Job =
Format the listing lines from the one containing "The image size is (800, 457)." to the one containing "click(1108, 525)", both included, as a JSON list of strings with one string per line and no blank lines.

Provided records =
════════════════

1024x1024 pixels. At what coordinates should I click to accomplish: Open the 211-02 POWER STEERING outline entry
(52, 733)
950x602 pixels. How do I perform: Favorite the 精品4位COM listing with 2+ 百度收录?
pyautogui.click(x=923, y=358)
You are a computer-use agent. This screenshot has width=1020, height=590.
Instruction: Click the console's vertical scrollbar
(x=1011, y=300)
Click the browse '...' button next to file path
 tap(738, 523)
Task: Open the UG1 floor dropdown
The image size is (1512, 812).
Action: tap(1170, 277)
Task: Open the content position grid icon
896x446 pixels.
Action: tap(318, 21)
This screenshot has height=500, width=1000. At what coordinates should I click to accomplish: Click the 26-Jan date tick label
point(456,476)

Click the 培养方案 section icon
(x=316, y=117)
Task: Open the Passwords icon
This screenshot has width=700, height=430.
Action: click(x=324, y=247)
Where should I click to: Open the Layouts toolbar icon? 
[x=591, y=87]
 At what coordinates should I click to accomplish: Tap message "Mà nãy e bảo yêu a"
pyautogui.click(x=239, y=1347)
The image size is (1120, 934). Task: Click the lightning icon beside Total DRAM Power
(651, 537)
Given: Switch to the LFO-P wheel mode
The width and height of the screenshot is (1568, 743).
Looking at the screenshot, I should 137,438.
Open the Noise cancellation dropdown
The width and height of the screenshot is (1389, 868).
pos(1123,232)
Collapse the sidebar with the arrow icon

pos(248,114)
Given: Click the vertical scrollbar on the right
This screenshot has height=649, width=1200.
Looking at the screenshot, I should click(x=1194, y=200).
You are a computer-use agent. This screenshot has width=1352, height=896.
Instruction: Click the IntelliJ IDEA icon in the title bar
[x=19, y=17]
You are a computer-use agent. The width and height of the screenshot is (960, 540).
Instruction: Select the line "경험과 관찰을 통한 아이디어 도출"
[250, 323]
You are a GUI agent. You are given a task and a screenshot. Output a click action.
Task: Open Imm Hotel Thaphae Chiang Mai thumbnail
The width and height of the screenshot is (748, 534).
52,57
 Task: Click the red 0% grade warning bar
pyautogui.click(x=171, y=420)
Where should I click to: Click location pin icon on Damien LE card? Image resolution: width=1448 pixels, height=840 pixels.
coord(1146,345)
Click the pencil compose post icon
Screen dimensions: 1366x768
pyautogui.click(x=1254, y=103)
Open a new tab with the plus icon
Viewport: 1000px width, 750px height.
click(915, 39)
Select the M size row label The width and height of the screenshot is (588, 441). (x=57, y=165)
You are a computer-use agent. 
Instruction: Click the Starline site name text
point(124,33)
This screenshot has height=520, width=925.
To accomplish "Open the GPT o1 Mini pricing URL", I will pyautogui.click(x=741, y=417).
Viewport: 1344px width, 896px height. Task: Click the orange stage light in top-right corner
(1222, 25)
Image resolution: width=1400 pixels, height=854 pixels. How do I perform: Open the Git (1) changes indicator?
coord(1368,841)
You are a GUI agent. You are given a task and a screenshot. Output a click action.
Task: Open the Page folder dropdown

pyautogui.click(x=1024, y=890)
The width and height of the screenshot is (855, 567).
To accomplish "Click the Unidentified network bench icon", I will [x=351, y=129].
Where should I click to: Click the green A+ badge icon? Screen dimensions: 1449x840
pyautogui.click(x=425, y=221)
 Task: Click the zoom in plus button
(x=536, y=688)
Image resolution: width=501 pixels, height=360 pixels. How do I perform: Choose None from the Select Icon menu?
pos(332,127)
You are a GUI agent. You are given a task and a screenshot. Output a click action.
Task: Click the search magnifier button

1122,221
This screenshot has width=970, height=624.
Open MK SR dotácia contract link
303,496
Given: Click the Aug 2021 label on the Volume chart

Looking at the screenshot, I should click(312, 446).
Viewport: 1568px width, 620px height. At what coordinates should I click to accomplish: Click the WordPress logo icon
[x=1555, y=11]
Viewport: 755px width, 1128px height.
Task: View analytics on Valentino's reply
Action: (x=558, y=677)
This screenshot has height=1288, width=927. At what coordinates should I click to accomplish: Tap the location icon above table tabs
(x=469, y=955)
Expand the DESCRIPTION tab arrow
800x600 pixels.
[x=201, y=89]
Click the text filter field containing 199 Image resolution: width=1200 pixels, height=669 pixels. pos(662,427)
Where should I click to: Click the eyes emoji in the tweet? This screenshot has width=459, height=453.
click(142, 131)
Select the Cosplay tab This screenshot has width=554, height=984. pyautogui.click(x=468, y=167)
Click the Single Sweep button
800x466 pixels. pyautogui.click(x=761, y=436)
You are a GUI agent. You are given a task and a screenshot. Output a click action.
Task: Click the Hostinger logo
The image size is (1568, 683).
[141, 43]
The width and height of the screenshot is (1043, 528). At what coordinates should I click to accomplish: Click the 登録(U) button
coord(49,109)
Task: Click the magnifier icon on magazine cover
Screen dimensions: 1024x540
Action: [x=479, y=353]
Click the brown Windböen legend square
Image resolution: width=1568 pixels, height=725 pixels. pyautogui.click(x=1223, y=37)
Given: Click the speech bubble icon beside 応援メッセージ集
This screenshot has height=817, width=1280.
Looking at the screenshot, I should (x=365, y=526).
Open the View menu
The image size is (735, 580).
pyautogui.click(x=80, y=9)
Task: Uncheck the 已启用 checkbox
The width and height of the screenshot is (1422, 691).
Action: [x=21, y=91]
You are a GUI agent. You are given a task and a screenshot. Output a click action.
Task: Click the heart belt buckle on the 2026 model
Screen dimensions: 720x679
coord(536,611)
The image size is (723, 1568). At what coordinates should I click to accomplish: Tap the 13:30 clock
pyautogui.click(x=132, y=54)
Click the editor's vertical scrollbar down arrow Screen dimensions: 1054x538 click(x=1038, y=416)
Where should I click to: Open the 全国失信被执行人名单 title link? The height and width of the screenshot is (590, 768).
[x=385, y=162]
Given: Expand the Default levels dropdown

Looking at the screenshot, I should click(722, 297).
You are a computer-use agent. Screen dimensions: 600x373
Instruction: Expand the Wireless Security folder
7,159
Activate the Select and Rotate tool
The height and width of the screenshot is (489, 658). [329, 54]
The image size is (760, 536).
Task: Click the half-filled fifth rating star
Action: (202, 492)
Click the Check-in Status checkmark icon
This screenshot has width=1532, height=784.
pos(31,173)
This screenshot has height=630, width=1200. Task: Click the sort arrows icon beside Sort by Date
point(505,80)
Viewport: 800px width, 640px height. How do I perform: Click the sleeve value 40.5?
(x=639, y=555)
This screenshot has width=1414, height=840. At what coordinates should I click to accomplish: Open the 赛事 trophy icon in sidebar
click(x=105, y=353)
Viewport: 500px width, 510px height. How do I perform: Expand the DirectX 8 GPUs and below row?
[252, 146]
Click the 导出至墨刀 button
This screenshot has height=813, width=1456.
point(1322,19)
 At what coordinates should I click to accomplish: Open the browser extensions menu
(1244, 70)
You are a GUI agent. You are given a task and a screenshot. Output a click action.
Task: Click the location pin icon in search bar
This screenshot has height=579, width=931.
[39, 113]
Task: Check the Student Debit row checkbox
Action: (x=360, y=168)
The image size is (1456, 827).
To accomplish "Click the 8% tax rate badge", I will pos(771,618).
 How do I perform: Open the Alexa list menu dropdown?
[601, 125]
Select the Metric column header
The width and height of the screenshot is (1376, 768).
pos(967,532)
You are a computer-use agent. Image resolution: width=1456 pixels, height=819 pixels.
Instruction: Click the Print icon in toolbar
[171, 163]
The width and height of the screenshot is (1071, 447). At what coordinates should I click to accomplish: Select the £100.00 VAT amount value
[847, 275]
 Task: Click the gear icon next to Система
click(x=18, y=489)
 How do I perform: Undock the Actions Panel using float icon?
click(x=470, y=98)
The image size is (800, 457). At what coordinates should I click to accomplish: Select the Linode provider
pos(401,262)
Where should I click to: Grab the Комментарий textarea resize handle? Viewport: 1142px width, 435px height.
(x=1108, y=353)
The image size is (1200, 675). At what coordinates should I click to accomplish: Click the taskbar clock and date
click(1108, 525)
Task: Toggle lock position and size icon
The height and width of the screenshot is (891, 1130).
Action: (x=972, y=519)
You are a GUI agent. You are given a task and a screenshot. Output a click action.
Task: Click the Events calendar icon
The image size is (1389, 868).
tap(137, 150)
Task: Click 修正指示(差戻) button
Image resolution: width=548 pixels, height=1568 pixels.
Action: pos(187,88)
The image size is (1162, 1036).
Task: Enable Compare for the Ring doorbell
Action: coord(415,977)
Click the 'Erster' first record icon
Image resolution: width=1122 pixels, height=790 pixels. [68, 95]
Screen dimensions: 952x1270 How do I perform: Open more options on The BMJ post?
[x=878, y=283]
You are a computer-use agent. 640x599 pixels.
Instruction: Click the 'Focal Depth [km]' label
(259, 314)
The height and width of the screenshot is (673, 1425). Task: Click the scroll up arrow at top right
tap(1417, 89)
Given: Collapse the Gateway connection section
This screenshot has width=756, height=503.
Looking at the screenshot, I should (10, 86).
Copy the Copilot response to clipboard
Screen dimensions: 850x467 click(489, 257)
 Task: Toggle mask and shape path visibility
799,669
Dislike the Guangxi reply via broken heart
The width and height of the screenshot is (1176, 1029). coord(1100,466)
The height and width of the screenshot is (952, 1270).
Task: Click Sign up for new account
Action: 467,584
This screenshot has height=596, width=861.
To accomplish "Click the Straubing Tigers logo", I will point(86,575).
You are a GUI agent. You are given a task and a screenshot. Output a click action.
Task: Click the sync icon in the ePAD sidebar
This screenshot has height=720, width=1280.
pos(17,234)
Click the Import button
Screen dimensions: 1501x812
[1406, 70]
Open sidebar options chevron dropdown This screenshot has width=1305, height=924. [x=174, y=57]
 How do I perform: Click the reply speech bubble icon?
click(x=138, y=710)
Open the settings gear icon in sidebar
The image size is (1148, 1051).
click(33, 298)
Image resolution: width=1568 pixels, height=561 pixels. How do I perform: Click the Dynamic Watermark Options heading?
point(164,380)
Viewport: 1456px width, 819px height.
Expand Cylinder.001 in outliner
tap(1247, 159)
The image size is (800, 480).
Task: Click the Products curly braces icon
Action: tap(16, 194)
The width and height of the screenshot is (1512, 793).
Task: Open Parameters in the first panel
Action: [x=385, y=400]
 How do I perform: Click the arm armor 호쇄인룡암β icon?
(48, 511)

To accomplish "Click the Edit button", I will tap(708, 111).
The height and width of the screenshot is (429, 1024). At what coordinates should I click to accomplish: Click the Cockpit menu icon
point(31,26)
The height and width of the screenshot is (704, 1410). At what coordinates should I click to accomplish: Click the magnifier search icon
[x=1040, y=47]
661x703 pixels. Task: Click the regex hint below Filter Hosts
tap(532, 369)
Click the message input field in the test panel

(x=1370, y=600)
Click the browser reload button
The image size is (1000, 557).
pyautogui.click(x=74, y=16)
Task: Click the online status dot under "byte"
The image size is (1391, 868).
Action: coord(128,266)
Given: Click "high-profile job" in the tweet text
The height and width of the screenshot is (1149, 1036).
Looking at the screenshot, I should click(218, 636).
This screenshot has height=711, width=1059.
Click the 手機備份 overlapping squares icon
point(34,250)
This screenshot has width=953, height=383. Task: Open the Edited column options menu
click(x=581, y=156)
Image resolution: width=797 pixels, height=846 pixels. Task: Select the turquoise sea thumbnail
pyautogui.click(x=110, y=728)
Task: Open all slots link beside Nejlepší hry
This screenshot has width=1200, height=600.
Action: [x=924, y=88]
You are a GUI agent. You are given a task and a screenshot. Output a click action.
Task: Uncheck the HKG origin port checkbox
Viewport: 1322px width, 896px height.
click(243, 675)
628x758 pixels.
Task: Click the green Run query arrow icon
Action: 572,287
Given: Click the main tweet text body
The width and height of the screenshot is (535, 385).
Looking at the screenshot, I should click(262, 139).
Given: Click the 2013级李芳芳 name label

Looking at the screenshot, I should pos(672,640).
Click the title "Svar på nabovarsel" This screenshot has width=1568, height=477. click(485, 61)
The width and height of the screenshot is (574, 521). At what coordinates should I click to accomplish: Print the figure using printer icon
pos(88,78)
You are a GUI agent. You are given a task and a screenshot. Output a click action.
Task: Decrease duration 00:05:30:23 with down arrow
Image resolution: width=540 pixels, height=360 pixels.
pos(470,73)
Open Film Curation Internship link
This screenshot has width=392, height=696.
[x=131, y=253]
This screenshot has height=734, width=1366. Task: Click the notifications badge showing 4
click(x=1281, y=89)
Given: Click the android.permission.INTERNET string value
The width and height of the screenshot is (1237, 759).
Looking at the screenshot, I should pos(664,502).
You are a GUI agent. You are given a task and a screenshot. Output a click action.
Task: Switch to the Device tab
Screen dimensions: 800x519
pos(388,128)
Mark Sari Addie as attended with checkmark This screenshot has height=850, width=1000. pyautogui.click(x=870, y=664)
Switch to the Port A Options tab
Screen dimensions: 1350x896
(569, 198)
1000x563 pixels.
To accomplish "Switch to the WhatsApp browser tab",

════════════════

Full output =
[
  "The image size is (800, 457). At what coordinates should I click to accomplish: Select the Linode provider",
  "pos(401,262)",
  "Where should I click to: Grab the Комментарий textarea resize handle? Viewport: 1142px width, 435px height.",
  "(x=1108, y=353)",
  "The image size is (1200, 675). At what coordinates should I click to accomplish: Click the taskbar clock and date",
  "click(1108, 525)"
]